TO DO: From the line containing "掌机 (845, 1731)" through the last line, print the records exactly and nothing else.

+++

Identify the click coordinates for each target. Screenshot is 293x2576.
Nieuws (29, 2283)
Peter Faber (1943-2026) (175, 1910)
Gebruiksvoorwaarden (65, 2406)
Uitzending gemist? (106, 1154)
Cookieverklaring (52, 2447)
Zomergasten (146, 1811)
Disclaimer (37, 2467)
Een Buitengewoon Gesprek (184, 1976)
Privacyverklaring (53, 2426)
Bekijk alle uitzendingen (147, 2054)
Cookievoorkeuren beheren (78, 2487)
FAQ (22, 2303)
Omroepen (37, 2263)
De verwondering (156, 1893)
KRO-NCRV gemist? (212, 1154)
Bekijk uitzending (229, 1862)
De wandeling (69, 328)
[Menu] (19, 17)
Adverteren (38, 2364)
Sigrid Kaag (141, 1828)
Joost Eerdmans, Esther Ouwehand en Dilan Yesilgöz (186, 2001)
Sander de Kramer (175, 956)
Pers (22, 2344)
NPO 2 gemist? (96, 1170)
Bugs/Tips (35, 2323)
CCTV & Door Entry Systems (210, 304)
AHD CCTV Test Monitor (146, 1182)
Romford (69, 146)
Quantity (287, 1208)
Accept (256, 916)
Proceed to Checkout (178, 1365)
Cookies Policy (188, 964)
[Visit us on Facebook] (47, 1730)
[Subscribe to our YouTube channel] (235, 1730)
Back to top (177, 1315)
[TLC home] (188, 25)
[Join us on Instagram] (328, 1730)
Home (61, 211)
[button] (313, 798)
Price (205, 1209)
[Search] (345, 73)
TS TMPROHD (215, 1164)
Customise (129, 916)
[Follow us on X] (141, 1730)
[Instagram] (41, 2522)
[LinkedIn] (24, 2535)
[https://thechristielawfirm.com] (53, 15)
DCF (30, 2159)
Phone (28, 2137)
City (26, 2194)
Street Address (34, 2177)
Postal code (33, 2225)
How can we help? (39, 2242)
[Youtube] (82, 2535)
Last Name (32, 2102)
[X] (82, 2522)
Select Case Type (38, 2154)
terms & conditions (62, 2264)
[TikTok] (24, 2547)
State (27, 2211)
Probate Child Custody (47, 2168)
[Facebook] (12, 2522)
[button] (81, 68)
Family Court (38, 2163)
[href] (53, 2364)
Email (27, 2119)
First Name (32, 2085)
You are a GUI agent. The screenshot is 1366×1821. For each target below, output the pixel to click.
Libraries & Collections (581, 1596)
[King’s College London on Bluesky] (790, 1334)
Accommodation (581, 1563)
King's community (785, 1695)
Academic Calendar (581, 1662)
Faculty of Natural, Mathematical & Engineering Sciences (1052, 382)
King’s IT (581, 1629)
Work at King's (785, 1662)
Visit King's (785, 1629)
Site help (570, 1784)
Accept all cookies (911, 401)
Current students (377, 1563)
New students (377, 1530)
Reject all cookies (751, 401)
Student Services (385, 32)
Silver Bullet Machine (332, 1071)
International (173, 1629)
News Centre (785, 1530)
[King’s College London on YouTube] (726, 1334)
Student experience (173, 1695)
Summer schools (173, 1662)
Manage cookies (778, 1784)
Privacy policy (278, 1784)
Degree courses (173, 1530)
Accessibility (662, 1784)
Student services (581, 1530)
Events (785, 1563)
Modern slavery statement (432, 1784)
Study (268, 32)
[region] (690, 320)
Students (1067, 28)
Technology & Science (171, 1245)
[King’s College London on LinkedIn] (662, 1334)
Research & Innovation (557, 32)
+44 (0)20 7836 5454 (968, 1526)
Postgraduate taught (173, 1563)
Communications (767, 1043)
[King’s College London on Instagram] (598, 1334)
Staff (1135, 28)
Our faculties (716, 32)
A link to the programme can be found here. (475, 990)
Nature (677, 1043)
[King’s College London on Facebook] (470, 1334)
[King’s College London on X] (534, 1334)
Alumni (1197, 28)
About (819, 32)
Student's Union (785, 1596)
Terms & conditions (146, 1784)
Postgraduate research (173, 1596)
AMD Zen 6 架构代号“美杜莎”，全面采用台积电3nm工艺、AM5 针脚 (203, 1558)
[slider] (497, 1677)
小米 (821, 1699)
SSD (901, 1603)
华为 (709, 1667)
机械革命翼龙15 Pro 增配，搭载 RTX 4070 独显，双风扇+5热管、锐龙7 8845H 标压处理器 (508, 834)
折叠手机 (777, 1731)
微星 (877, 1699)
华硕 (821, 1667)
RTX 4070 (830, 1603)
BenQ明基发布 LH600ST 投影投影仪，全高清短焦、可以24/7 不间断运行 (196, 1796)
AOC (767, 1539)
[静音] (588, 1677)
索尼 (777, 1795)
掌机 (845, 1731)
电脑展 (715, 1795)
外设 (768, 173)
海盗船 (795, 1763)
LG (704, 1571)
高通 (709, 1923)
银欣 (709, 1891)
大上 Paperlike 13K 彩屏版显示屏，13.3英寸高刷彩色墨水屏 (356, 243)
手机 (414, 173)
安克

+++

WRITTEN REPLY:
掌机 (845, 1731)
电脑展 (715, 1795)
外设 (768, 173)
海盗船 (795, 1763)
LG (704, 1571)
高通 (709, 1923)
银欣 (709, 1891)
大上 Paperlike 13K 彩屏版显示屏，13.3英寸高刷彩色墨水屏 (356, 243)
手机 (414, 173)
安克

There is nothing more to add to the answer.